## Texte source
• • •

En 2008, la SASP Lamnezan Tarbes 65 a sollicité de la communauté d'agglomération du Grand Tarbes le détachement d'un fonctionnaire afin de l'engager en qualité d'entraîneur de rugby.

Un contrat d'une durée de deux saisons a été conclu par les parties.

La SASP Lamnezan Tarbes 65 a mis fin aux fonctions de l'entraîneur à compter du 1er juillet 2009.

Estimant que le club avait rompu sans respect du délai de préavis et abusivement son contrat de travail, le salarié a saisi la juridiction prud'homale puis la Cour d'appel de PAU.

Pour débouter le salarié de ses demandes, la Cour d'appel de Pau a considéré, par arrêt du 15 novembre 2012, que le salarié ne pouvait, de par son statut de fonctionnaire, solliciter le versement d'indemnité de licenciement même en présence  de faits imputables à son employeur.

L'entraîneur a formé un pourvoi en cassation.

Par arrêt du 12 mars 2014, la Cour de Cassation a décidé de casser et annuler en toutes ses dispositions l'arrêt rendu le 15 novembre 2012 par la Cour d'appel de Pau et renvoyer les parties devant la Cour d'appel de Toulouse.

Voici ci-après retranscrit le dispositif de cet arrêt :

"Qu'en statuant ainsi, alors, d'abord, que les conclusions du salarié exposaient qu'il avait sollicité le renouvellement de son détachement et que, dans sa lettre du 29 juillet 2009, le président de la communauté d'agglomération avait averti la SASP L-T 65 qu'elle ne pouvait mettre fin au détachement ainsi qu'elle l'avait fait, ensuite, que le fonctionnaire détaché auprès d'une personne morale de droit privé pour exercer des fonctions dans un rapport de subordination est lié à cette personne morale par un contrat de travail de droit privé et, enfin, que lorsque la personne morale de droit privé décide de ne pas solliciter le renouvellement du détachement, cette rupture avant le terme prévu au contrat s'analyse en un licenciement régi par les dispositions du code du travail, à l'exception seulement des articles L. 1243-6, L. 1243-1 et L. 1243-9 et de toute disposition législative ,réglementaire ou conventionnelle prévoyant le versement d'indemnité de licenciement ou de fin de carrière, la cour d'appel a modifié les termes du litige et violé les textes susvisés".

• • •

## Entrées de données
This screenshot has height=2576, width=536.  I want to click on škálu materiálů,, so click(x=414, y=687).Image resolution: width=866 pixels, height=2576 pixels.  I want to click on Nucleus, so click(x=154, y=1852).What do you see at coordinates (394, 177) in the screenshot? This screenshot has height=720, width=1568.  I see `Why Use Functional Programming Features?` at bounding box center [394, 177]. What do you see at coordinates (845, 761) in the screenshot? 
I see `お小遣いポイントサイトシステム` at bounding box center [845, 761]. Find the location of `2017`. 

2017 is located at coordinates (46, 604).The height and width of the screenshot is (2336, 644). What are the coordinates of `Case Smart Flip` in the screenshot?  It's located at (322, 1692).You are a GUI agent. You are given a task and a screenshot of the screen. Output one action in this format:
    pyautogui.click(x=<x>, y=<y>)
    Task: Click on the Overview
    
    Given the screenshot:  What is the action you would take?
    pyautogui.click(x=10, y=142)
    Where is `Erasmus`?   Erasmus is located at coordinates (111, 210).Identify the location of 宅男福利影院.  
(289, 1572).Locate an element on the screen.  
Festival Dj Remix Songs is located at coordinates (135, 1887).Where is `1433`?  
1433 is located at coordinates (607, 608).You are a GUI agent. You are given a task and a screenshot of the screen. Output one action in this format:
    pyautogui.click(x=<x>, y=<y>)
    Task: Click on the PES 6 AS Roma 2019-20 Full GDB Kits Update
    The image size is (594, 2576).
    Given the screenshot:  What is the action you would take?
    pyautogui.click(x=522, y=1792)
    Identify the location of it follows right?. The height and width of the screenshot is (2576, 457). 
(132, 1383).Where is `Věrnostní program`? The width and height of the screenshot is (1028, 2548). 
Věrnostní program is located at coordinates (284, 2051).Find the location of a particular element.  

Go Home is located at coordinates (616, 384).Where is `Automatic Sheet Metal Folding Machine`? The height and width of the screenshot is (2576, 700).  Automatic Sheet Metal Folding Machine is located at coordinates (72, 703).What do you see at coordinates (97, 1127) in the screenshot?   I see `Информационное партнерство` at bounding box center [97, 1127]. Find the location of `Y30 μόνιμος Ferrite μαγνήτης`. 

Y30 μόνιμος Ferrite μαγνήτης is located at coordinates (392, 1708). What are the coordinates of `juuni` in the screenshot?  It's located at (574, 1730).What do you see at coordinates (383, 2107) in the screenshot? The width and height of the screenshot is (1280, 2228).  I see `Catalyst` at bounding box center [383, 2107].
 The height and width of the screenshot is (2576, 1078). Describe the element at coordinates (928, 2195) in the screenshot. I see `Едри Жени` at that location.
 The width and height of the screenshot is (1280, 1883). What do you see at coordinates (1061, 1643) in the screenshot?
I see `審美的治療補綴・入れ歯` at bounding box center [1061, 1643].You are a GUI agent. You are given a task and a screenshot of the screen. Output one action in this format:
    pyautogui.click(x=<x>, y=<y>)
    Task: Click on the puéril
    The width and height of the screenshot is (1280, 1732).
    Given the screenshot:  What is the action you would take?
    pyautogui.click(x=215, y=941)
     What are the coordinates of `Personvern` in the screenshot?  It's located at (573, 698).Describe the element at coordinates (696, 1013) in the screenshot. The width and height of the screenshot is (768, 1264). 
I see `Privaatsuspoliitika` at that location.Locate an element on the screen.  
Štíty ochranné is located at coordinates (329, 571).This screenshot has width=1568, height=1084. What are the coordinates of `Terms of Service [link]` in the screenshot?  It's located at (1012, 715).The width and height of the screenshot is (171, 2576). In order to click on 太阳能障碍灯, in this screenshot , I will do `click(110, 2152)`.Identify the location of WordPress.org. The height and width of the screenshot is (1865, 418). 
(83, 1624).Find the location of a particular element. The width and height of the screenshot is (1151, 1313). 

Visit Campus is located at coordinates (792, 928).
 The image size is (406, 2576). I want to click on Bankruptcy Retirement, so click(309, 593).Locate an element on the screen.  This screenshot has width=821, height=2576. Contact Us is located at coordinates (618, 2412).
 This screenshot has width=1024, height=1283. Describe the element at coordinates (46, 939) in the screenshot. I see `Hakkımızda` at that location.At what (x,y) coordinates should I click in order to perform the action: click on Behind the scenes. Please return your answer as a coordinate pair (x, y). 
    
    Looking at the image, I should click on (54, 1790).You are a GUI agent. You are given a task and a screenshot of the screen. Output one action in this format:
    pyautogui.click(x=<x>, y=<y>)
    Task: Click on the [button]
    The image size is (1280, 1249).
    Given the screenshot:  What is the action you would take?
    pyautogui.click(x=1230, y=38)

• • •

Pouvez-vous recopier tout le texte sur l'entraîneur de rugby, depuis « En 2008, la » jusqu'à « par les parties. », en remplaçant « deux saisons » par « trois saisons » ? Les données constituent un ensemble distinct, sans lien avec le texte sur l'entraîneur de rugby.

## Réponse attendue
En 2008, la SASP Lamnezan Tarbes 65 a sollicité de la communauté d'agglomération du Grand Tarbes le détachement d'un fonctionnaire afin de l'engager en qualité d'entraîneur de rugby.

Un contrat d'une durée de trois saisons a été conclu par les parties.